Painless vaginal discharge, often bloody, is the most frequent symptom in most series.

Postcoital or postmenopausal vaginal bleeding is the initial symptom in many patients with invasive lesions, and a gross lesion is obvious on speculum examination.

Urinary symptoms (pain and frequency) are more common than with cervical cancer because neoplasms lower in the vagina are close to the vesicle neck, with resulting compression of the bladder at an earlier stage of the disease.

Tenesmus – pain while passing stools is commonly associated with posterior vaginal lesions.

Definitive diagnosis is made by biopsy. Metastatic carcinoma to the vagina is seen much more frequently than primary disease. Over 80% of patients with vaginal tumors have secondary lesions. The cervix (32%) and endometrium (18%) are the most common primary sites of cancer.

Management

Until the 1930s, vaginal cancers were considered incurable. With advances in radiation oncology, cure rates for even advanced cancers approach those for cervix cancer

Stage 0 and I

Vaginal intraepithelial neoplasia (VaIN) usually occurs at the vaginal apex. It is also a multifocal disease and is common in patients with a history of cervical dysplasia. Treatment options for patients with VaIN include surgery (i.e., wide local excision or vaginectomy), 5% fluorouracil cream, local ablation (LASER, cryotherapy, electrodiathermy, etc.) and intracavitary radiation

In the young, sexually active patient with diffuse involvement of the vaginal epithelium, total or subtotal vaginectomy with split-thickness skin graft reconstruction of the vagina often allows excellent long-term results.

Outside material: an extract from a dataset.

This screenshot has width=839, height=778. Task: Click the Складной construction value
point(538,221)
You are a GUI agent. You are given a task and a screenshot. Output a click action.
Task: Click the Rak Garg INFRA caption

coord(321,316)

Surgical management is an option for lesions 0.5 cm or less in patients with invasive carcinoma. For early lesions, particularly in the upper vagina, surgery may be preferred in many patients.

Stage II to IVa

For patients who have stage II–IV vaginal cancer, treatment is tailored to the extent of the disease and the radiation therapy plan should reflect consideration of the depth of invasion of the lesion. Proper planning of radiation therapy and individualization of treatment plans are essential.